During World War II, he was appointed spiritual leader of Polish slave laborers in Nazi Germany.

Early life 
Ignacy Posadzy was born on February 17, 1898, in Szadłowice, near Inowrocław, to Jakub and Katarzyna (née: Pawlak) Posadzy. His parents came from a very religious background and they raised their children according. Ignacy was their eighth child and was brought up in deep religious and patriotic traditions.

In 1905, when, at his primary school in Szadłowice, religion was taught in German instead of Polish, Ignacy started a strike together with all the children. He participated in this strike together with his sister Anna, who was two years his senior.
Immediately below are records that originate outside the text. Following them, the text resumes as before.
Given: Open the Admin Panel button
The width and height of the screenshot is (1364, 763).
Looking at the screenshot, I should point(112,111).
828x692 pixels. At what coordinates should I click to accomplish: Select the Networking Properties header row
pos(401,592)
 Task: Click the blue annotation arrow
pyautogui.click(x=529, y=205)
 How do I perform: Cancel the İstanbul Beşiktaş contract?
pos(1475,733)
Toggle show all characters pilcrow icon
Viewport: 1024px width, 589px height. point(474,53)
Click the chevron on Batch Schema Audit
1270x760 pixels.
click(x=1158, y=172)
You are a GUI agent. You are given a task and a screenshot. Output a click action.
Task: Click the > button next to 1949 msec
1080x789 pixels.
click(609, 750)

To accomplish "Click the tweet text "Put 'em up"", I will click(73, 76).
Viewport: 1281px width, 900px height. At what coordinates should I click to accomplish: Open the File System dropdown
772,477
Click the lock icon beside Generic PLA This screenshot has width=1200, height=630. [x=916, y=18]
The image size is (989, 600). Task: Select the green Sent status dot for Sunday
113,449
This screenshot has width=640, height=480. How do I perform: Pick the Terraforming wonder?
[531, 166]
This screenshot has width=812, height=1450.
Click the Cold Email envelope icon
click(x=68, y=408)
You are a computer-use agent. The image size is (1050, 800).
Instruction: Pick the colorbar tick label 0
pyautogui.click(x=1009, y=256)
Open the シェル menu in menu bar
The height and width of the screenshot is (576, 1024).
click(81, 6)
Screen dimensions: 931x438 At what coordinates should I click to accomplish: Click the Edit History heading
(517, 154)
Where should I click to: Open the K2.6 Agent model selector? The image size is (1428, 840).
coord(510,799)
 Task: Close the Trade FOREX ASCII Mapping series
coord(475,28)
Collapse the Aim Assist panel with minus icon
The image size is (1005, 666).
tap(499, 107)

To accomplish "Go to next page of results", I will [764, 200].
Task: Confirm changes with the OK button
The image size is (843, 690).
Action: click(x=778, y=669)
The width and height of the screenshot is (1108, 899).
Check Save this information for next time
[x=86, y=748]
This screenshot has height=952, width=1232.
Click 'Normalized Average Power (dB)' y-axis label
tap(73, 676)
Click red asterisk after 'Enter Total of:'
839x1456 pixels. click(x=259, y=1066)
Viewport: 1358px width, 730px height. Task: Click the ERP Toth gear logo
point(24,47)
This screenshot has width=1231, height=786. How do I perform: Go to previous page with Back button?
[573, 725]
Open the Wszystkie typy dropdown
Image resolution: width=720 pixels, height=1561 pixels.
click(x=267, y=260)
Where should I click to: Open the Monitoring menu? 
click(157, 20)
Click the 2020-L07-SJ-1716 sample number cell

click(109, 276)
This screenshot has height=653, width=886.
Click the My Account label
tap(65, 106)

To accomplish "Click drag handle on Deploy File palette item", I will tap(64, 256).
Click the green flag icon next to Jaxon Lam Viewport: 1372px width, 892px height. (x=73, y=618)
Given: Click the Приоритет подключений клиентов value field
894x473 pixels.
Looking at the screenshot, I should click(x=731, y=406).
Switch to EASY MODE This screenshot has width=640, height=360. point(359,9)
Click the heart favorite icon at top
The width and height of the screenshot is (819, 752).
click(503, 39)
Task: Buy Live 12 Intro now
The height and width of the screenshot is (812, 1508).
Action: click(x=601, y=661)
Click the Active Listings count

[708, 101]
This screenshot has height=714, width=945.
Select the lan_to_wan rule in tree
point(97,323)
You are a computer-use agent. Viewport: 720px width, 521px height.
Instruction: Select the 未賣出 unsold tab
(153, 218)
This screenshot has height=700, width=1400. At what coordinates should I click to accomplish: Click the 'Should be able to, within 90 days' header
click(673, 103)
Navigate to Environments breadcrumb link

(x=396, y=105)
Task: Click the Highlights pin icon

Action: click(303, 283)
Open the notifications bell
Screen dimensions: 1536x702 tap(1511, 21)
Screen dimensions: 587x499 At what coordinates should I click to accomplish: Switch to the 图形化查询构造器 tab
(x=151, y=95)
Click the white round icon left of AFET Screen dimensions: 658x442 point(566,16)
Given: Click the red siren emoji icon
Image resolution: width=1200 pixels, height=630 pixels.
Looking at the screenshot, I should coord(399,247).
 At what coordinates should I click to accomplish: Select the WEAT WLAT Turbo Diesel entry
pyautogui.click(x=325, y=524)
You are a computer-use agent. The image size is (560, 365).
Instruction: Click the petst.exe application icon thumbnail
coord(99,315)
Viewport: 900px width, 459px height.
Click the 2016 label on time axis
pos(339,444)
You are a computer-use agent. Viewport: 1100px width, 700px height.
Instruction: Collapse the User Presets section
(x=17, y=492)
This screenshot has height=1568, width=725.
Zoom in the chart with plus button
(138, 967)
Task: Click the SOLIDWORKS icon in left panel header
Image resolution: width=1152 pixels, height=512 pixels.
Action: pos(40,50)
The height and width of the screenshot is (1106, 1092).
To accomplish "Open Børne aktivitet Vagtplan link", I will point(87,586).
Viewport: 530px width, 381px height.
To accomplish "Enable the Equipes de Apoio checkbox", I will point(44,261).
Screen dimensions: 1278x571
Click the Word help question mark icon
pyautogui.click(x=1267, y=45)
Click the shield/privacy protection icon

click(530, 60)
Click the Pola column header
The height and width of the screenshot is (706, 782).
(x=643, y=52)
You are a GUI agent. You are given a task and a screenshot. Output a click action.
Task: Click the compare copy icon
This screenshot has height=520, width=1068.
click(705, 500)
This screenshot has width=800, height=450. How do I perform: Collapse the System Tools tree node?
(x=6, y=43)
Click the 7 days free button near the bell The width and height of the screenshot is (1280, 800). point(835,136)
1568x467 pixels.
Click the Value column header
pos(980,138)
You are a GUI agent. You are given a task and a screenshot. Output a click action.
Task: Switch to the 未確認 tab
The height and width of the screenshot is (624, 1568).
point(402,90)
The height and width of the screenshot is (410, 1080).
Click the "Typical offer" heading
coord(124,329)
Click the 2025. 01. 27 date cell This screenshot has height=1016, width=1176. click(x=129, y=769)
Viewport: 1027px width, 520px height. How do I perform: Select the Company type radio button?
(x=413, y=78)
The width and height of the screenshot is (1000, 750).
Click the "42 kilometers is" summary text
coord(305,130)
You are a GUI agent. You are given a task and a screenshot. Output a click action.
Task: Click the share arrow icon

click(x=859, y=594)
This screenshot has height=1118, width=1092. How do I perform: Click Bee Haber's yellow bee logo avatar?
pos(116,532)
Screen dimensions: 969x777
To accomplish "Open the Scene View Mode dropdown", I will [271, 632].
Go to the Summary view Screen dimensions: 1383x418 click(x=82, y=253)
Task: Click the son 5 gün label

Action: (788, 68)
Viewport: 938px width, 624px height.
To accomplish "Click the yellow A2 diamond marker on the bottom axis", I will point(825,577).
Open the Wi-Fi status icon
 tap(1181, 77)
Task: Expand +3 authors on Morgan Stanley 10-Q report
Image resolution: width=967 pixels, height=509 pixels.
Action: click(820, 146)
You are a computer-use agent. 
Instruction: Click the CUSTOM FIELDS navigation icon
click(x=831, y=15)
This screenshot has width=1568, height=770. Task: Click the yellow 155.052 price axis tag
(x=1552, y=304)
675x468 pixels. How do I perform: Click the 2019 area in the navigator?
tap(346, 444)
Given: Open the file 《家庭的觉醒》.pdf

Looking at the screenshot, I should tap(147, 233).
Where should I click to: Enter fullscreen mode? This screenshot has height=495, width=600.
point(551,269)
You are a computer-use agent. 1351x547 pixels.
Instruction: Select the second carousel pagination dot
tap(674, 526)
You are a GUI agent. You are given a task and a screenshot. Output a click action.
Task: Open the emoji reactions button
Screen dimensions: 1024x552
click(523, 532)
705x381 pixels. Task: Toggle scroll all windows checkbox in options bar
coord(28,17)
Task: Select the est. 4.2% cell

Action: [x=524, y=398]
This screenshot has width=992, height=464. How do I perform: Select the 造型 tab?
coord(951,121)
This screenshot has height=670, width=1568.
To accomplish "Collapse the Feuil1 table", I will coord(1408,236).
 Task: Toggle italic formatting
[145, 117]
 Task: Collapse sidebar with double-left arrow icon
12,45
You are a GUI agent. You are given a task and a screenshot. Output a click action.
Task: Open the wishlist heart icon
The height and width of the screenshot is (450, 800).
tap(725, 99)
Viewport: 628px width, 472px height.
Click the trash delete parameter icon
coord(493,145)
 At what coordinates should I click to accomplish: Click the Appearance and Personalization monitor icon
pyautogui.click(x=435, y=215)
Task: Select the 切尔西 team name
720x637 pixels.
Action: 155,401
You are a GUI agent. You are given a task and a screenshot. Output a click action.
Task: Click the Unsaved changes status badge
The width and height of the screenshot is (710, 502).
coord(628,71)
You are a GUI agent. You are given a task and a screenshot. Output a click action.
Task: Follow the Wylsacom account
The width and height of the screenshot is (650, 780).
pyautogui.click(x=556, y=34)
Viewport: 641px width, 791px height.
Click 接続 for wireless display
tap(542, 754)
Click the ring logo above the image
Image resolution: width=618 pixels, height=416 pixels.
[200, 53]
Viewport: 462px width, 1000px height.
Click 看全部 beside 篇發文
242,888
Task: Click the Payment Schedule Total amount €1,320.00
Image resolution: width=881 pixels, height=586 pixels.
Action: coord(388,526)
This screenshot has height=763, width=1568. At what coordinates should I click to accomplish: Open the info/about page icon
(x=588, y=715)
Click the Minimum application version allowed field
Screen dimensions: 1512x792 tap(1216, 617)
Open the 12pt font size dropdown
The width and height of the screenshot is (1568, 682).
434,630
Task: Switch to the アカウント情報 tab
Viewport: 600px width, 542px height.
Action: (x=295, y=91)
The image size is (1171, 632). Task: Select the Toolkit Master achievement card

After completing primary school, in 1908, he began attending gymnasium in Inowrocław. Ignacy successfully completed gymnasium despite the difficulties faced by Polish youth. Polish youth were required to have much greater knowledge of the German language and of other subjects than what was required of German youth. In turn, only a few Poles completed gymnasium and the subsequent final examination. During the partitions of Poland, Polish families taught the Polish language, Polish literature, history and culture secretly at home.

Seminary Formation 
In 1917, Posadzy entered the Archbishop's Seminary in Poznań. During World War I, he continued his studies in Münster and Fulda. It was there that Posadzy first encountered the plight of Polish emigrants. He witnessed the struggles of seasonal workers, particularly those from the Russian partition of Poland. Polish seasonal workers lived in the immediate vicinity of Münster and Fulda. He met with these workers many times. They complained to him about the hard working conditions, and especially about the lack of Polish pastoral care. As a seminarian, together with his fellow seminarians, he ministered to these migrants, gave lectures, and prayed together with them.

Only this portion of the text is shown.